歴史の目撃者となれる2019年凱旋門賞 エネイブルvs.オブライエンの隙を突け!

JRA-VAN

3連覇達成の偉業、可能性は相当高い

凱旋門賞3連覇の偉業を目指すエネイブルと鞍上デットーリ、我々は歴史の目撃者となるか(写真は昨年の凱旋門賞) 【Photo by Getty Images】

 エネイブルの3連覇なるかに注目が集まる凱旋門賞が日本時間6日夜に迫った。史上空前の快挙達成を待ちわびる空気の中で、日本から参戦するG1ホース3頭も、勝てば新たな時代を開くことになる。どちらにせよ、歴史的偉業の目撃者となれそうな今年の凱旋門賞には胸躍るばかりだ。

 そのエネイブルは今年のG1レース3連勝を含め、2017年5月から2年余り負けなしの12連勝中。これまでの好位差しの勝ちパターンから、キングジョージ6世&クイーンエリザベス2世ステークスでは追い込みに近い形で差し切った。壮絶な叩き合いの末に相手をねじ伏せる勝負強さも示し、この大一番に向けてもはや隙は見当たらない。歴史的偉業を成し遂げる可能性は相当高いように思える。

3歳馬ジャパンはとりわけ怖い存在

 とはいえ、同一G1レースの3連覇は想像以上にハードルが高いのも事実。日本では平地G1の3連覇は例がない難業だけに、エネイブルをもってしても苦戦を覚悟する必要がある。その前に立ちはだかるのはまず、A.オブライエン調教師が送り込む2頭となるだろう。

 オブライエン厩舎といえば、大レースでは多頭出しで巧みなチーム戦略を操ることで知られている。凱旋門賞ではエネイブルが勝った昨年と一昨年に各5頭を立て、2016年には3頭出しで上位独占の離れ業を演じてのけた。しかし、今年はキングジョージでエネイブルと死闘を演じたクリスタルオーシャンを撃破し、あるいはエネイブルの域に達している可能性もある3歳馬ジャパン、エネイブルと再三の接戦を演じてきたマジカルの2頭のみ。

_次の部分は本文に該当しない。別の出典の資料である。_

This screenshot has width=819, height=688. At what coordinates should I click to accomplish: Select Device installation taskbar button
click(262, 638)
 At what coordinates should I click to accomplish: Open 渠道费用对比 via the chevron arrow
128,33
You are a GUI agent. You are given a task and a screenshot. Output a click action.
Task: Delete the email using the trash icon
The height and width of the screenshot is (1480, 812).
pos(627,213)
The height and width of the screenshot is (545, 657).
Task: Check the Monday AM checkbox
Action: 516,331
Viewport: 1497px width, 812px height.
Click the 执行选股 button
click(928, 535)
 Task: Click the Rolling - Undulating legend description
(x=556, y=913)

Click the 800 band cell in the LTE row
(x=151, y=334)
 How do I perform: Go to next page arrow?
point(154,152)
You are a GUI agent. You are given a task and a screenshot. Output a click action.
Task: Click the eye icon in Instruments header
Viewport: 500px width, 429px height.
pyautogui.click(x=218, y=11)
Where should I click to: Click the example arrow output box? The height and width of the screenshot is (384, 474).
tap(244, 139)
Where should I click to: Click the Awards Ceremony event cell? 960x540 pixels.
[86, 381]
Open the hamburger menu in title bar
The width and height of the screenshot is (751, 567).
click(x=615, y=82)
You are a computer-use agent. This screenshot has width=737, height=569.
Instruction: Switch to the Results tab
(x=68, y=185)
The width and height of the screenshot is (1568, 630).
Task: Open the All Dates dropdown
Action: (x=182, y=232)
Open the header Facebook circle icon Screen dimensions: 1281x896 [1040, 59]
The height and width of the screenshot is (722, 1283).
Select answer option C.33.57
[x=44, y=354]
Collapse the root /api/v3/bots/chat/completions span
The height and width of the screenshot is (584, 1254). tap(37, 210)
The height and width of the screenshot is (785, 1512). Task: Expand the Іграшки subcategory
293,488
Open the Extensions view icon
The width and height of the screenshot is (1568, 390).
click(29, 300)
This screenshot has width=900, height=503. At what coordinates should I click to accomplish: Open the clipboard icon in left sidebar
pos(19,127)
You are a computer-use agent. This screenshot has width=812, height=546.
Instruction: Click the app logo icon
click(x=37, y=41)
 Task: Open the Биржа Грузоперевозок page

両馬の実力なら特段の援護射撃がなくとも勝負になるという自信が感じられる。斤量の利があり、初対戦のジャパンはとりわけ怖い存在だ。

12頭立ては日本勢にとって幸い

キセキをはじめフィエールマン、ブラストワンピースの日本馬3頭は女王の隙を突く激走を見せたい(写真は2017年菊花賞) 【Photo by Kazuhiro Kuramoto】

 日本の3頭と地元のフランス勢は、エネイブルとオブライエン勢のせめぎ合いによって生じる隙を突きたい。最大12頭と頭数が落ち着いた今回は例年ほどポジションを気にする必要がなく、つかず離れずの位置から様子をうかがえそうなのは幸いだ。

 日本勢では先行力のあるキセキがエネイブルの前に位置を取ることも。末脚の瞬発力も持続力もある女傑の動きに対応するのは難しく、日本馬の特徴をよく知るC.スミヨン騎手を鞍上に迎えられたのは大きい。また、ブラストワンピースとフィエールマンは、瞬発力なら前者、持続力なら後者に出番が回ってくるかもしれない。両馬とも英国調整から現地入りする新たな戦略を試している点が興味深く、是非とも成果をあげてもらいたい。